START Materials provided

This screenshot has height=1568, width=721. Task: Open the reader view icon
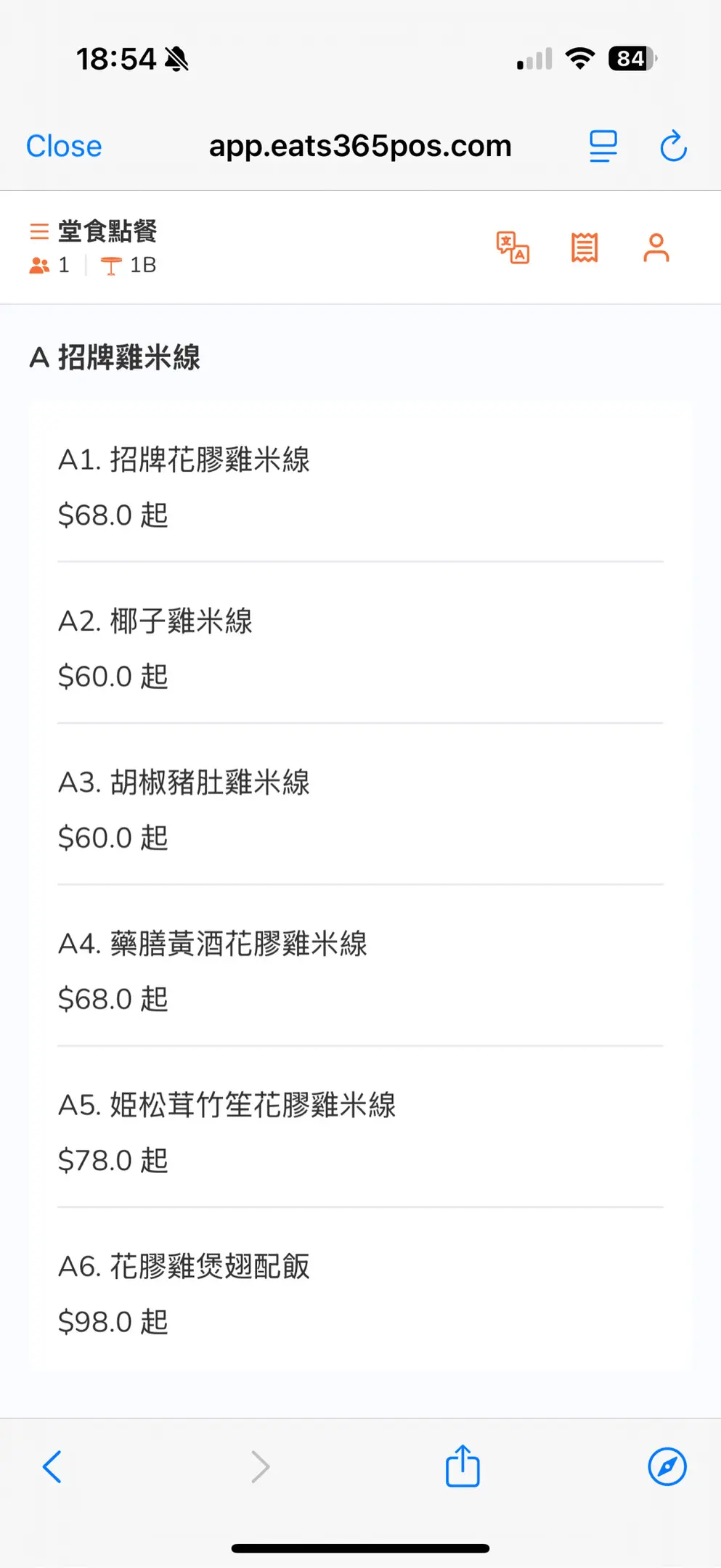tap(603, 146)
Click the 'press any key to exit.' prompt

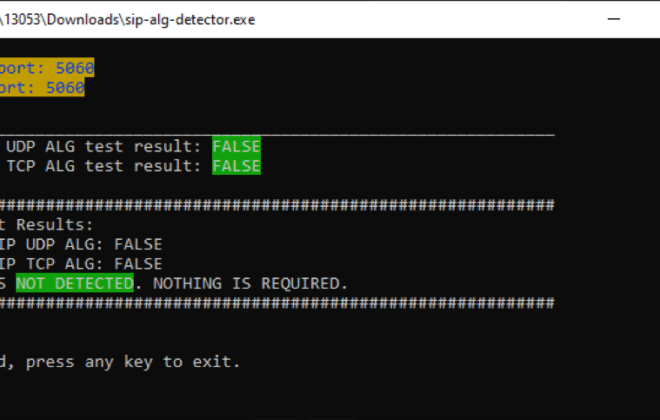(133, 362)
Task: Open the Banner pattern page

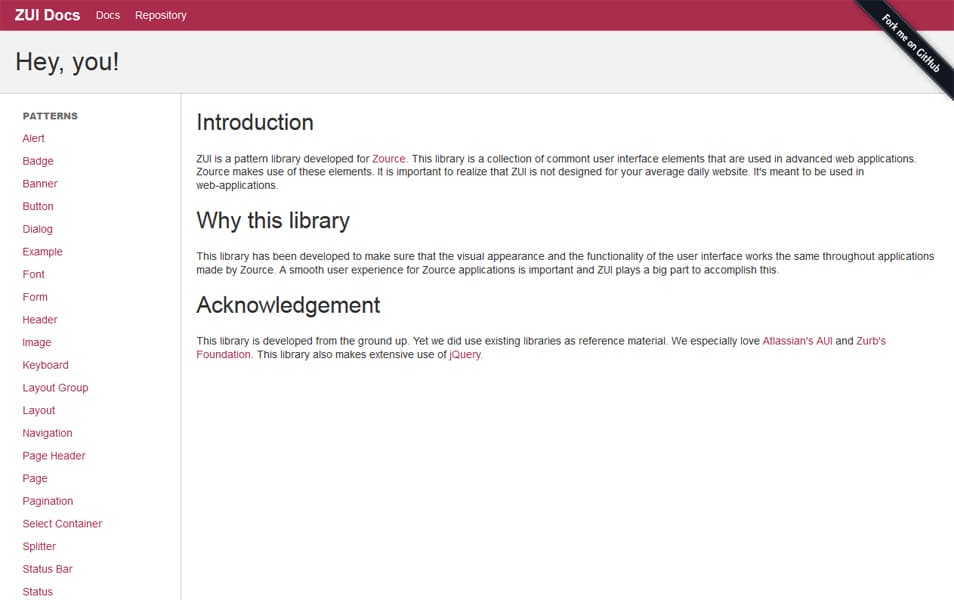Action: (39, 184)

END Materials provided

Your goal:
The lines to be quoted run from the line containing "Click the 'press any key to exit.' prompt" through the end of the entries above, both included; quote them exactly and leave out any pictures.

Result:
Click the 'press any key to exit.' prompt

(133, 362)
Task: Open the Banner pattern page

Action: (39, 184)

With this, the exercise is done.